UK Creates World’s Largest Marine Reserve

The total area of the reserve covers 322,000 square miles (834,000 sq km) which is roughly three and a half times the area of Britain.

School of Big Eye Scad Image: By SteveD [CC BY 2.0 (http://creativecommons.org/licenses/by/2.0)], via Wikimedia Commons

The UK government has announced the creation of the world’s largest marine reserve – the Pitcairn Islands Marine Reserve in the southern Pacific Ocean. The second largest marine reserve, the Chagos Marine Reserve around the British Indian Ocean Territory, was also created by the UK in 2010. Twenty-two percent of waters under British jurisdiction are now fully protected, and with this designation the total percentage fully protected waters on the planet has now been increased by 25.

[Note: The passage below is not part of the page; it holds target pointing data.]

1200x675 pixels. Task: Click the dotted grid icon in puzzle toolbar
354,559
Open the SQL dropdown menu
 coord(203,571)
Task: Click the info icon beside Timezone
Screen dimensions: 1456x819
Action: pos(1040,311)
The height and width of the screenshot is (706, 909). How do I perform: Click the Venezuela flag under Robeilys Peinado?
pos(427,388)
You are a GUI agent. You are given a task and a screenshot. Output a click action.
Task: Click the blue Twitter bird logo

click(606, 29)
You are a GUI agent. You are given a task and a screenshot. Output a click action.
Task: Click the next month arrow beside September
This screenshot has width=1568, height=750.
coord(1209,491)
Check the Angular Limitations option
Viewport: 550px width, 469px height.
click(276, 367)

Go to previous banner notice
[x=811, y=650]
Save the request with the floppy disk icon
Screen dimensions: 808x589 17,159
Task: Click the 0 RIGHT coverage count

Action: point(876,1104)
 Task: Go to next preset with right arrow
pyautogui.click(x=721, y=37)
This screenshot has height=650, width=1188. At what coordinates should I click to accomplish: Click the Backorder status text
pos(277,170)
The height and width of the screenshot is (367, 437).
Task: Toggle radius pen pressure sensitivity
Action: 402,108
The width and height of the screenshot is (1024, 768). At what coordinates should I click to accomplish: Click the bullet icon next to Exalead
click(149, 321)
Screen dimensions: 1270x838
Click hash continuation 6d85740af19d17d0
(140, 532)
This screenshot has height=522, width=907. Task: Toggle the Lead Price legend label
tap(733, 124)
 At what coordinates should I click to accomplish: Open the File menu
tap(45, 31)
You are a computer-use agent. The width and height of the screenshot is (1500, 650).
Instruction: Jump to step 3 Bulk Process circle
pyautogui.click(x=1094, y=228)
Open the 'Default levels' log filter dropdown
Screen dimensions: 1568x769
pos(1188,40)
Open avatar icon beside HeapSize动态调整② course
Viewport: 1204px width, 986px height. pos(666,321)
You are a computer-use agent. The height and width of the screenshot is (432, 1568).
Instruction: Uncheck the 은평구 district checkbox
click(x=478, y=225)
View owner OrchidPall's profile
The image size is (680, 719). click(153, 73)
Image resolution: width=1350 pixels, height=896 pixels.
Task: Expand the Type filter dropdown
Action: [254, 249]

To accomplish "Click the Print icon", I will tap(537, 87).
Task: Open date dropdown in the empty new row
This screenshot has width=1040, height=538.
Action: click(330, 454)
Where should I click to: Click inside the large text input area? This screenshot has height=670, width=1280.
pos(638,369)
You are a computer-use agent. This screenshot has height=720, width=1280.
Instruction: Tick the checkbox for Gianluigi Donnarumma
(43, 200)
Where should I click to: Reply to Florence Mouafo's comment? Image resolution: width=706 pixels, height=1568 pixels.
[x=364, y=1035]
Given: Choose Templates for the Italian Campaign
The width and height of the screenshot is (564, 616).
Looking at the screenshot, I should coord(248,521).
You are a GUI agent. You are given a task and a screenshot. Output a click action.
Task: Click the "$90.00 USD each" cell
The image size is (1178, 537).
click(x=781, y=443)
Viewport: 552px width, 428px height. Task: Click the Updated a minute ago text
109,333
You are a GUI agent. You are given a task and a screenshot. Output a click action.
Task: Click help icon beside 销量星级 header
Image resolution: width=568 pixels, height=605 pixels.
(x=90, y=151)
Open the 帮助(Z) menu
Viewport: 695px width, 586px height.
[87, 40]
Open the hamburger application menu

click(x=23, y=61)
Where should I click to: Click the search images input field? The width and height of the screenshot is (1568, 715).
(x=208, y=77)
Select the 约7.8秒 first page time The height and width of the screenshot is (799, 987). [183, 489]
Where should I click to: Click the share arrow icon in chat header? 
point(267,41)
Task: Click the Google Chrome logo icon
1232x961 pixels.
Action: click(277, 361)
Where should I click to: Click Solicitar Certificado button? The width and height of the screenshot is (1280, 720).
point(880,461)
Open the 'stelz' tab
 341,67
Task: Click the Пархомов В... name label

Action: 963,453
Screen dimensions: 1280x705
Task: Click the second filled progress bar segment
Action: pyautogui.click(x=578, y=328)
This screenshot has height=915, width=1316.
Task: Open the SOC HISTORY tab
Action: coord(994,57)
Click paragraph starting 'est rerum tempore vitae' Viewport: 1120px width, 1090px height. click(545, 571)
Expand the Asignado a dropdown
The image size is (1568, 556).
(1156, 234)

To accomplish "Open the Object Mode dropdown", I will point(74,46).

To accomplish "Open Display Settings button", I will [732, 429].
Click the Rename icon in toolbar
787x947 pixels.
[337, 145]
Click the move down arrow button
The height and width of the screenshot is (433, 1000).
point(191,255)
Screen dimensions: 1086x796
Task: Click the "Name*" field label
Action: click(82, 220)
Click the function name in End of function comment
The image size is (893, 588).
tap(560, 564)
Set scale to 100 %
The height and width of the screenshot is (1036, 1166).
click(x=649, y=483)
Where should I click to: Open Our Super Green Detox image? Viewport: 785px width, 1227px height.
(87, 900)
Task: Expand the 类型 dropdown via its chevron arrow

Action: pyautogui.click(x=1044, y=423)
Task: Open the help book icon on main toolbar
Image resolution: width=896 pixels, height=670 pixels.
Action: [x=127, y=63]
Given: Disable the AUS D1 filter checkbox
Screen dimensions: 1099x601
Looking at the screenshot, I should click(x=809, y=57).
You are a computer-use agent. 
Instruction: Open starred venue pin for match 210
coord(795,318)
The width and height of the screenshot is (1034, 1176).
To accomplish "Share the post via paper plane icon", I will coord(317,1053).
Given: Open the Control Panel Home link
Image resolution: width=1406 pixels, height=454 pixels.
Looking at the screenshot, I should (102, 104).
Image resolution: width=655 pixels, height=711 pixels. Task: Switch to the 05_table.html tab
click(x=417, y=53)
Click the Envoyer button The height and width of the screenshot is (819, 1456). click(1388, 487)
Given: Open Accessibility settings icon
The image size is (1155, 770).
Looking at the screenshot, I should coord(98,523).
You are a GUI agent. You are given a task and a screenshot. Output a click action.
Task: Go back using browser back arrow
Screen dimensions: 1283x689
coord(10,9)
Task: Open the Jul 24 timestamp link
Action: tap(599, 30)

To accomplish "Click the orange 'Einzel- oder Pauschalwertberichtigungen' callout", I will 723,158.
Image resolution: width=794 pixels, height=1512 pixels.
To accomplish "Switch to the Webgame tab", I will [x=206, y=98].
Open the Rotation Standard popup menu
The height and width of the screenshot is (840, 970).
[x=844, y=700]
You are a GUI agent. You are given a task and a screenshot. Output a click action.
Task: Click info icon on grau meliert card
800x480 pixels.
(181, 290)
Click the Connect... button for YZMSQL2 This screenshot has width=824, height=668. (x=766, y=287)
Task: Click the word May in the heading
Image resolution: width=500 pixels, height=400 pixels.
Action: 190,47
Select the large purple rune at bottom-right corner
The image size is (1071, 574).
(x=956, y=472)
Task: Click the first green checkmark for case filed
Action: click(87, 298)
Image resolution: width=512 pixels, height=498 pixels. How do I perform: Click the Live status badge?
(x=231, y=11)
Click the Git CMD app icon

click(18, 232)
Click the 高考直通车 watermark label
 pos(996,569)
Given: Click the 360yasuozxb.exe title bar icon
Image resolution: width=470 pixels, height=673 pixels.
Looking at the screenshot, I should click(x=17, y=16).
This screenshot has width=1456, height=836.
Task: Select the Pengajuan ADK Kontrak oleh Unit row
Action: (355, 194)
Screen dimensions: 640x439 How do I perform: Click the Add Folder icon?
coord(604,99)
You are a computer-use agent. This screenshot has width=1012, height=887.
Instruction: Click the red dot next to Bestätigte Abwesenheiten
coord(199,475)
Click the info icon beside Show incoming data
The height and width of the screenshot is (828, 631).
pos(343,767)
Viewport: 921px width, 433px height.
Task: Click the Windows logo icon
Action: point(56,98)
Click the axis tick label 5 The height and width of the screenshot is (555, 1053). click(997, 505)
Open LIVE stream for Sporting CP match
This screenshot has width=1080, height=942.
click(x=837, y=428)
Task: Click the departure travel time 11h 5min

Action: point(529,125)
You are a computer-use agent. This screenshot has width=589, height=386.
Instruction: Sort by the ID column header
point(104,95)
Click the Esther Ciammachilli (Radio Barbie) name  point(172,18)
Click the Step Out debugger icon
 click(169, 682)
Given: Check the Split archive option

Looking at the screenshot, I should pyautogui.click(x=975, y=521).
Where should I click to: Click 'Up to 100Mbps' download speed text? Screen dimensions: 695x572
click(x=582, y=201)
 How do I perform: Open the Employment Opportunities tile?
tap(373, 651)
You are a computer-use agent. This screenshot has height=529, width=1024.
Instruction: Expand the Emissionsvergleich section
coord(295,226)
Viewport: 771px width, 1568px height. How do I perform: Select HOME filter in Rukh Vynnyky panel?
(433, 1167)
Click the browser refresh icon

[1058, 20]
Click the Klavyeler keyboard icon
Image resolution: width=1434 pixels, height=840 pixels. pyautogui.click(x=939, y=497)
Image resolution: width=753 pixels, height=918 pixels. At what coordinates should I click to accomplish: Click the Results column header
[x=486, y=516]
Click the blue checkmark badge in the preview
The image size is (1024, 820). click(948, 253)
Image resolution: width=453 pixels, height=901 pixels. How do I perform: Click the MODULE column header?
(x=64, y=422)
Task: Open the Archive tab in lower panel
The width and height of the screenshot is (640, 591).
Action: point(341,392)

The Pitcairn Islands is one of the remotest places in the world. The new reserve extends 12 miles offshore from the islands to the full 200 nautical mile limit of the Territory’s waters. The total area of the reserve covers 322,000 square miles (834,000 sq km) which is roughly three and a half times the area of Britain.

The government’s decision came following a proposal submitted to the Pitcairn Islands Council in 2013 by the Pew Charitable Trusts and the National Geographic Society. In a statement, the Pitcairn Islands Council said: “The people of Pitcairn are extremely excited about designation of the world’s largest marine reserve in our vast and unspoiled waters of the Pitcairn Islands, including Ducie, Oeno, and Henderson Islands. We are proud to have developed and led this effort in partnership with Pew and National Geographic to protect these spectacular waters we call home for generations to come.”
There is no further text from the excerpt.